[[ Records for this exercise, beginning ]]

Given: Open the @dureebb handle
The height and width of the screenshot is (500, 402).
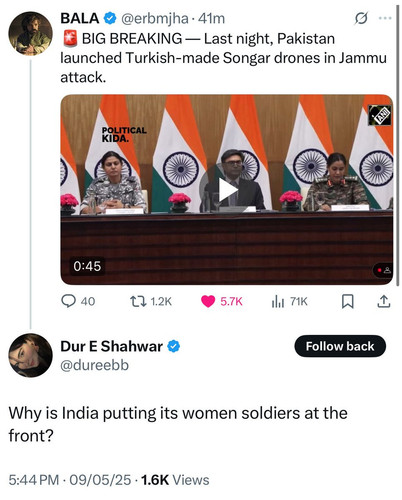Looking at the screenshot, I should (x=94, y=365).
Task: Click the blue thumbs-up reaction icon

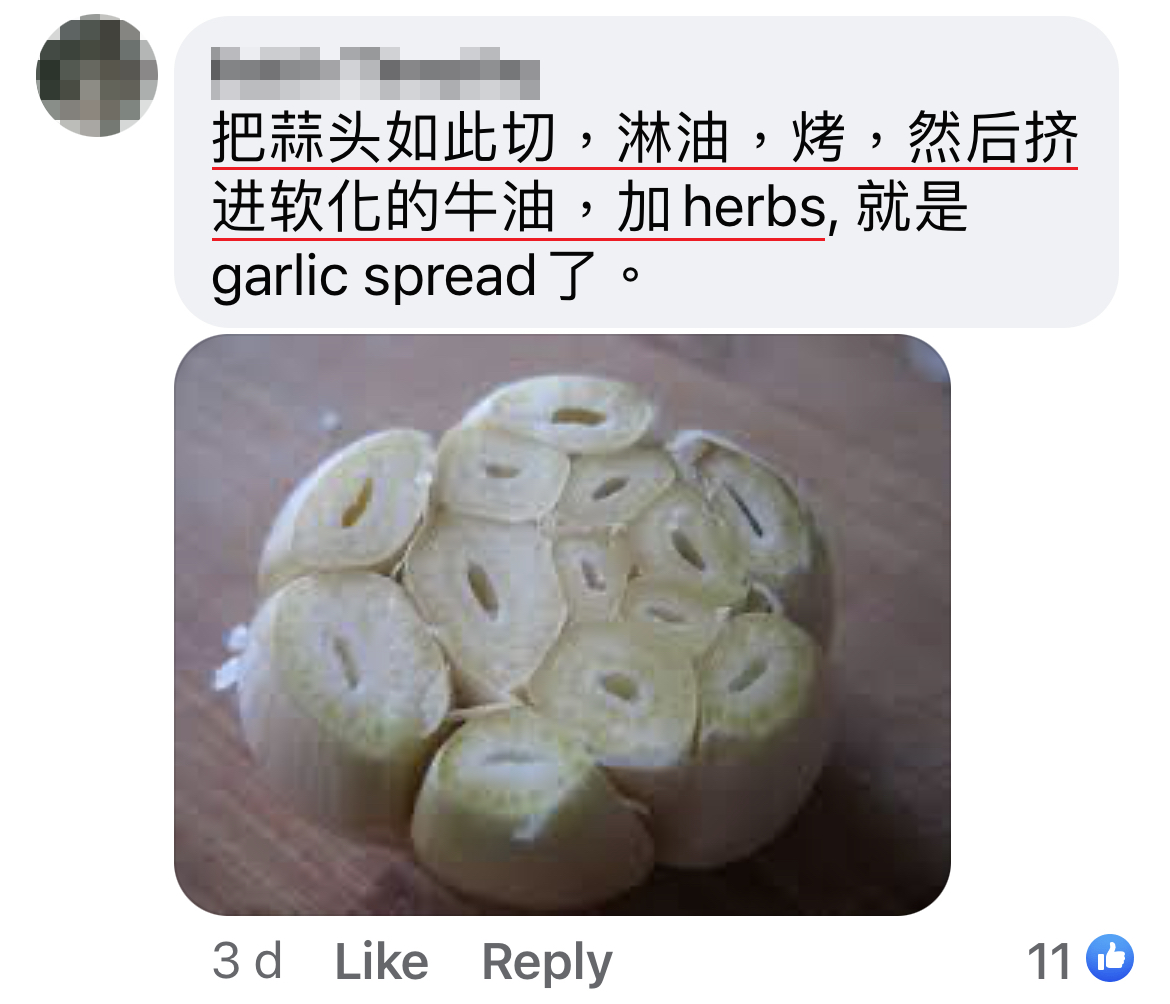Action: pos(1110,958)
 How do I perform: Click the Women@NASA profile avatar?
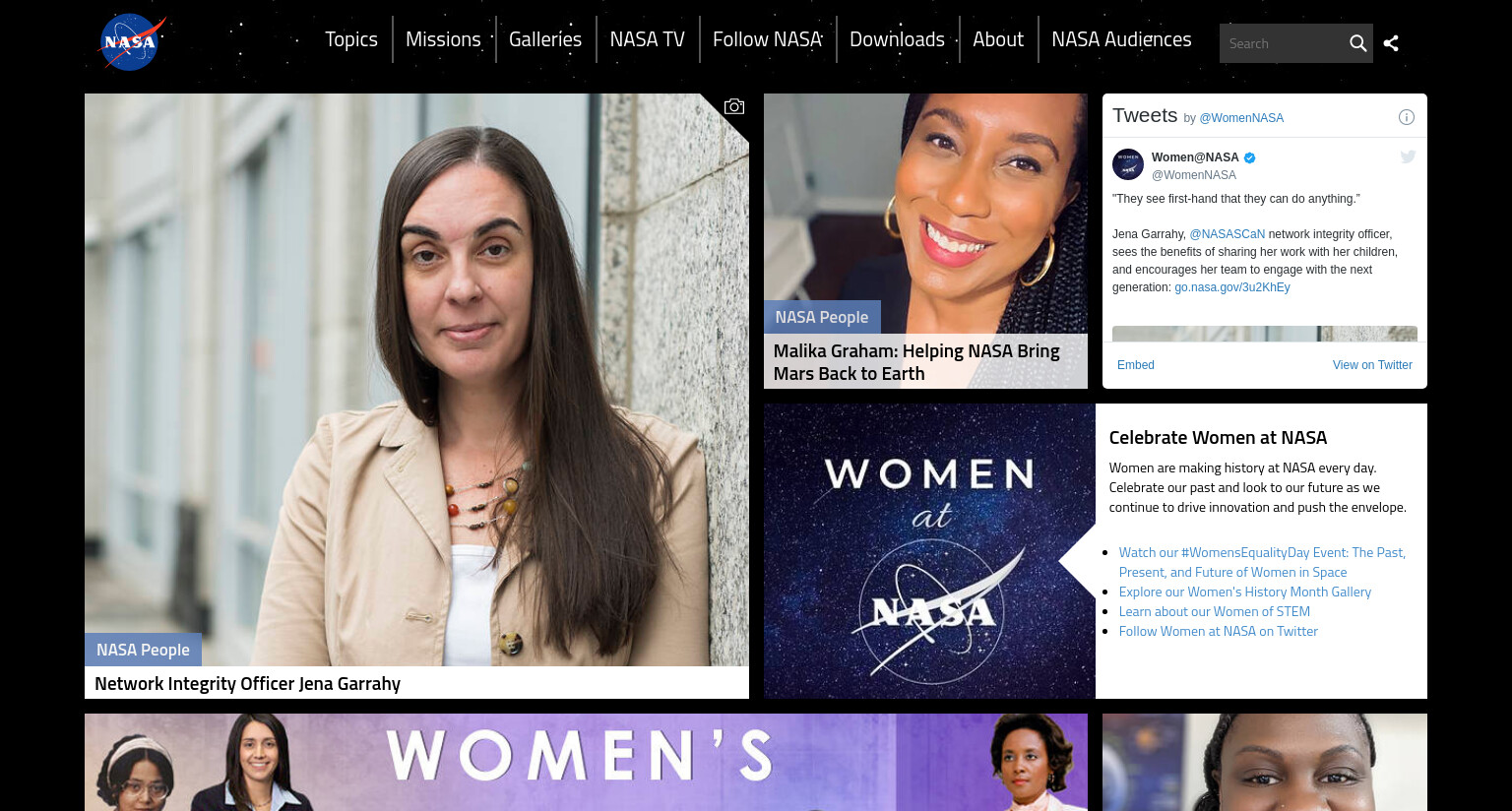1128,164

[[ Records for this exercise, end ]]

● What this task involves
Transcribe the records above exactly, without images.

● Solution
Given: Open the @dureebb handle
The height and width of the screenshot is (500, 402).
Looking at the screenshot, I should (x=94, y=365).
Task: Click the blue thumbs-up reaction icon

Action: pos(1110,958)
 How do I perform: Click the Women@NASA profile avatar?
1128,164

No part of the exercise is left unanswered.